Some photos can be found at this link. We can send more photos of any equipment you might want a better look at.

  • TPO – Ranges from 25 to 130ppb, coming out of a bright tank with 0 to 10ppb
  • Loss – Our total packaging loss averages 3-5%. We don’t have clear data on canning loss only, but it will be in that range, likely on the lower end.
  • Lowfills – We average 2-4 cases per 60 or 120bbl batch run.
  • Accuracy – (Percentage of saleable cans filled from cans intended to be filled) hovers between 99.66% and 99.30%

These numbers are based on 60 and 120bbl batch runs (1,800-3,700 gallons). There is usually a minimum amount of loss associated with any run so these percentages can be higher with a smaller run. The numbers are also achieved by a highly skilled crew who have been running the machines for a long time. I can’t guarantee that you’d get to the same numbers on day one.

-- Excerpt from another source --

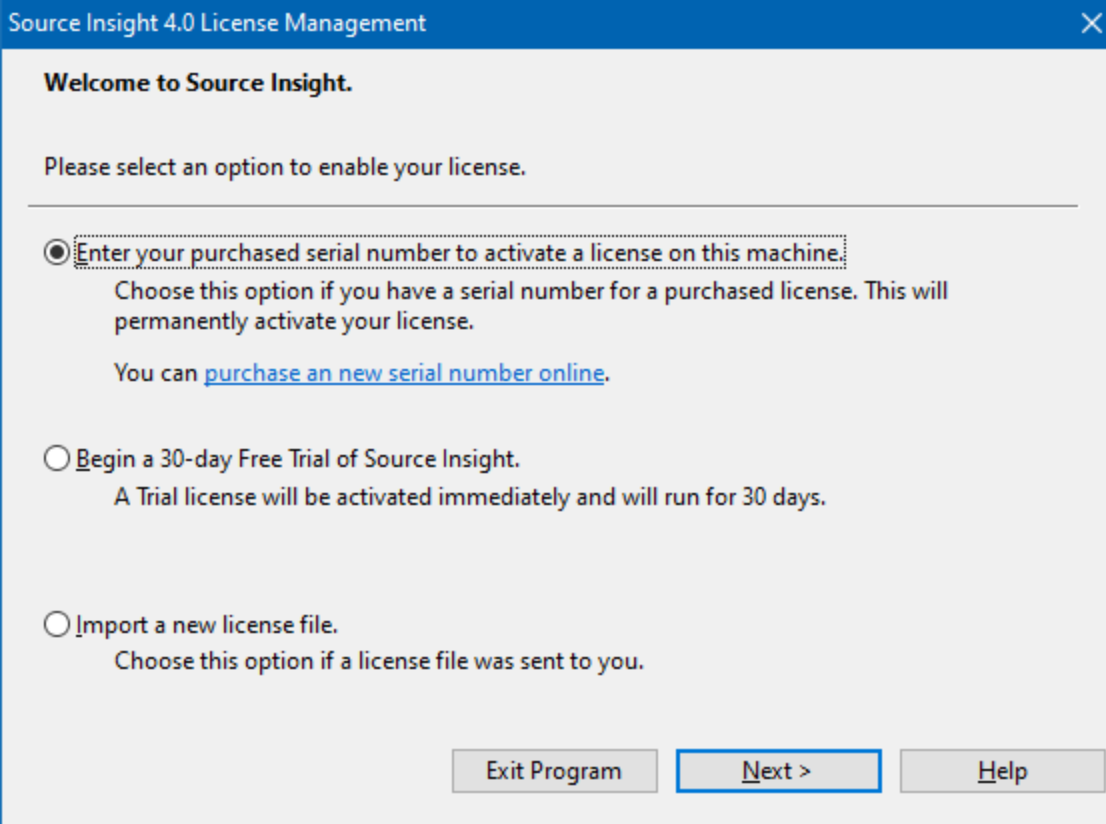The width and height of the screenshot is (1106, 824).
Task: Select the purchased serial number radio button
Action: pos(56,253)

However, to help them get there, I recommend that whoever purchases this line come and spend a week with us learning how to use it, troubleshoot the line, troubleshoot can seams that are out of spec, and perform preventive maintenance especially the seamer and other tricky stuff. That will give you the best chance of early success.
We have maintained quarterly preventative maintenance on all machinery, so most if not all wear-parts have been replaced at some point. We also take immaculate care of our seamers. We will continue to perform maintenance until the day we decommission it so that you get a line that is in top condition.

The line has been in two different configurations and can definitely fit in the following dimensions: 48’ x 16’ and 40’ x 17’. By turning some conveyors the line could likely fit in a few other configurations. Those dimensions don’t include the six or so feet that you need behind the depalletizer to get cans in.
Since there are two fillers that are fed separately then recombined, there is the potential to run them as two different lines at different times; one could be 12oz and the other 16oz; one could be for wild or sour beer and the other clean; one for coffee, and one for juice; let your imagination be your guide!